It is obvious that there are a lot of factors that influence the air quality and the house prices, which we haven't taken into account so far. Leaving them out in the regression skews our results for the effect of the PM${10}$ concentration on house prices. One possibility to consider the factors, which didn't change during the period of data collection, is the so called first-difference approach. It takes observable and unobservable time-invariant influences into account. To apply this first-difference approach in our regression we use the difference between the logarithmized median house prices in 1990 and 2000, represented by the variable ln_median_house_value_dif and the difference between the PM${10}$ concentration in 1990 and 2000 represented by pol_dif, instead of the actual values from 1990. This means that from now on we examine the effect of PM$_{10}$ reductions on changes in house prices. The usage of the logarithmized values for the difference in the house prices will become clear when we interpret the results.

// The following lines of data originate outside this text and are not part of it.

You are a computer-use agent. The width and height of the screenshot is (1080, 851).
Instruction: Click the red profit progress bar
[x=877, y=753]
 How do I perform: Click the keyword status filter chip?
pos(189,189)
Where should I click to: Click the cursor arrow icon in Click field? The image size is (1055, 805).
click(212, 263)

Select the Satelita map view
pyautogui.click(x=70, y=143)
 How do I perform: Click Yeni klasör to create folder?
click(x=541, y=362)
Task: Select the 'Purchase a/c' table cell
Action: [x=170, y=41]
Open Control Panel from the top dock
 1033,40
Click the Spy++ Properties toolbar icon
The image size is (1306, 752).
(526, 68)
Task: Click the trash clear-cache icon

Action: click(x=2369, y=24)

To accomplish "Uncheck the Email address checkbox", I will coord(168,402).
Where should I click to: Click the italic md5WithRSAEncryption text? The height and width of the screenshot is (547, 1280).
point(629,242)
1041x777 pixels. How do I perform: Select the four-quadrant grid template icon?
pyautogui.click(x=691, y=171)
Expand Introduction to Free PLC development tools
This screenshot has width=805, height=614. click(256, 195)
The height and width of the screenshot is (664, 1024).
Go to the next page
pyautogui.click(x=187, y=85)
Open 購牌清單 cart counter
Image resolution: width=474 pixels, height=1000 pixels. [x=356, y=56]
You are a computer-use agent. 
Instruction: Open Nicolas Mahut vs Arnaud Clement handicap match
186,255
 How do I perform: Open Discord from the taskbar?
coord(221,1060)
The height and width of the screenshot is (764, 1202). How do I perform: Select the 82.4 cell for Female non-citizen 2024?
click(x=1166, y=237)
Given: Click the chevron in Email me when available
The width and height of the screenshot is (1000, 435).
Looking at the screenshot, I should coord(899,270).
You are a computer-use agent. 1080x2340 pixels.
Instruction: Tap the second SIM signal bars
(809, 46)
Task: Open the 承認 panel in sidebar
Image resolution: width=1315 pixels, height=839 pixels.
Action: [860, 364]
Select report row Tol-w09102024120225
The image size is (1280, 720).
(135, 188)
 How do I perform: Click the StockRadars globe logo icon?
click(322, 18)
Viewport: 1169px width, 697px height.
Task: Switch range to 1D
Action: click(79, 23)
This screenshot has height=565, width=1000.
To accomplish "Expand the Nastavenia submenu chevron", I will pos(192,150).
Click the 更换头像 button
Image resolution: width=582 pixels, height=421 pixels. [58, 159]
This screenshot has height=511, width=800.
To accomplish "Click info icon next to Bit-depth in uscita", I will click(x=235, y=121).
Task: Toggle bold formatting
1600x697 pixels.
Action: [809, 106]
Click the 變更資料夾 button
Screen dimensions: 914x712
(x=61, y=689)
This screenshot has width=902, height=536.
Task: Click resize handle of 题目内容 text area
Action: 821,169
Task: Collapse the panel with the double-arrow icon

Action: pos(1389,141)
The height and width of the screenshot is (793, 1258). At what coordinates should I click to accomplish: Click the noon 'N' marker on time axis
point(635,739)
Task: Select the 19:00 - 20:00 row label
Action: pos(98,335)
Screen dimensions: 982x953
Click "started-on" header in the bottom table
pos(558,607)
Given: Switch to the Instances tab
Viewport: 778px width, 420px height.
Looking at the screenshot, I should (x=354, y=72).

Task: Run a regression using ln_median_house_value_dif as dependent variable and pol_dif as independent variable. Use the felm() command like before and store the results in reg1.

#< task
# Enter you command here
#>
reg1 = felm(ln_median_house_value_dif ~ pol_dif, data=dat)
#< hint
display("It is almost the same command as in the regression before. You just have to adapt the variables.")
#>

As seen above the stargazer() function has a lot of options. To keep the code simple we wrote a function reg.summary() for you. Just pass your regression object/objects to this function.

Task: Give a summary of the regressions reg1 and reg with the reg.summary() command. If you need help you can always, click on the hint button.

#< task
# Enter your command here
#>
reg.summary(reg1, reg)
#< hint
display("Your command should look as follows: reg.summary(reg1, reg).")
#>

< award "OLS Level 2"

Congrats!!! You performed your first regression with the first-difference approach.

>

The results of these two regressions differ a lot. The most important difference for us is that our coefficient of interest is negative now. So using the first-difference approach, the results fulfill our expectations because they indicate a negative relationship between the pollution and the house prices. Furthermore the p-value for the coefficient of interest decreases from 0.873 in reg to 0.546 in reg1. Thus it is still not significant, but comes closer to the point.

As mentioned above, here we use the difference between the logarithmized median house prices in 1990 and 2000. Therefore we can interpret the effect on changes in house prices in a more compressed way. Running a regression where the dependent variable is logarithmized and the independent isn't one interprets $\beta_1$ as follows: A change in the independent variable of one unit leads to a change in the dependent variable of 100*$\beta_1$ per cent. According to a value of (-0.00058) for pol_dif an increase in the PM$_{10}$ concentration by one $\mu g/m^{3}$ leads to a decrease in the house prices by 0.058 %.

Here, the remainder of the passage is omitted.